Friday 15 September 2017

Flexible working is becoming increasingly common among businesses as they look to improve the work/life balance of employees and boost staff retention.

New research from Advisory, Conciliation and Arbitration Service (ACAS) has investigated some of the benefits of the approach, finding that it boosted personal and team effectiveness, while also improving the organisational skills of employees. 

What’s more, the findings show that homeworkers are more efficient than office-based staff because of fewer distractions, and their improved performance also helps to improve overall productivity and effectiveness. 

As well as this, the research identified that employees who were able to operate flexibly demonstrated better commitment and showed a willingness to “give back” to their organisation, including working overtime and changing their hours. 

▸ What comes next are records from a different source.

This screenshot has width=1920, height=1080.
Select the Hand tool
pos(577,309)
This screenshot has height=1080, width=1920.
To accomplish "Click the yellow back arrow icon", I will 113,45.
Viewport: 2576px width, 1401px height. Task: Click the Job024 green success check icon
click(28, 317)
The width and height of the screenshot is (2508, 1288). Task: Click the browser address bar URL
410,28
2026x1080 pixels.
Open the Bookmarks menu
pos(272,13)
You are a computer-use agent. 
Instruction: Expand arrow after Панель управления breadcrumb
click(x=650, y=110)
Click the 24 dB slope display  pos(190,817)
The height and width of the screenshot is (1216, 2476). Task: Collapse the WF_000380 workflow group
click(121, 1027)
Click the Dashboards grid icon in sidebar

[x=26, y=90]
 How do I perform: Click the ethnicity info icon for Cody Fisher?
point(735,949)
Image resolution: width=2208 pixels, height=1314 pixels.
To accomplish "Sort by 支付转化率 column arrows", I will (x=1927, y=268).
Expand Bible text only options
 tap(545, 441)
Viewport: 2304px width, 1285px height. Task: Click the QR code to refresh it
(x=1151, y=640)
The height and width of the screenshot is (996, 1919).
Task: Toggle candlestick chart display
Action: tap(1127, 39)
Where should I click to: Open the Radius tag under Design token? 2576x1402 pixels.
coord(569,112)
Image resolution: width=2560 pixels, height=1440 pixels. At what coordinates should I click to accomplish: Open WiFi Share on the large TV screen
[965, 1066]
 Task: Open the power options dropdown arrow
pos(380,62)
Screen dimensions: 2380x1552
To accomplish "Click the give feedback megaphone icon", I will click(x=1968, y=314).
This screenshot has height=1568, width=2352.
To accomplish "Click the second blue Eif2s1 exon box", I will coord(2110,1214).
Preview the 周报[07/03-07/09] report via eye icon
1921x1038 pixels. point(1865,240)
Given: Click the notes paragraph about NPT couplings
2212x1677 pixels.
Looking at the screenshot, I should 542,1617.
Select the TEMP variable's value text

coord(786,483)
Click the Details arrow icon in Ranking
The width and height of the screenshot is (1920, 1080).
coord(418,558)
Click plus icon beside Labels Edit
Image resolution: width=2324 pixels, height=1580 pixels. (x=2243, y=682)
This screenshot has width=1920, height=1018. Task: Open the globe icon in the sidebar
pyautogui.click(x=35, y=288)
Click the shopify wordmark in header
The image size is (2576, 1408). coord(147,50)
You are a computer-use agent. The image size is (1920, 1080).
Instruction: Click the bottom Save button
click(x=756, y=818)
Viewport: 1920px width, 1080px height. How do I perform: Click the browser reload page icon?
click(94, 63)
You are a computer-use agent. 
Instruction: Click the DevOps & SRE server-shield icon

However, carrying out duties at home can quickly lead to work intensification, where staff feel required to pay back a company for meeting their needs by overworking. 

While the advantages of flexible working were clear for staff, the study found that implementing new ways of working should be handled with care. It found that ad-hoc arrangements in particular can have an adverse impact on morale. 

Although it is key to treat requests on a case-by-case basis, the research recommends using fair and consistent terms when it comes to implementing flexible working, or members of staff could feel undervalued. 

Is flexible working an option for you or your business?

Whether you are leading a new startup, or looking to start a career as a freelancer, flexible working could definitely benefit your performance and work/life balance.

With widespread connectivity making it easy for many professionals to do their job anywhere, the traditional nine-to-five working hours are being challenged, but some companies remain hesitant to change.

If you decide to enter the world of self-employment, it’s likely you’ll spend a prolonged period of time operating from home as you get to grips with all the responsibilities that come with working for yourself, including adhering to rules such as IR35 and meeting your tax requirements. 

With this in mind, it is key to create strict hours of work so that you maintain a good work/life balance.

A study from the Hans Boeckler Foundation’s Institute of Economic and Social Research further emphasises the importance of avoiding overworking. The findings recommend creating a separate space for work duties, so a clear separation between your day job and private life can be achieved.  

For small business owners considering making flexible working available for their staff, the study suggests leading by example by only emailing colleagues during regular hours.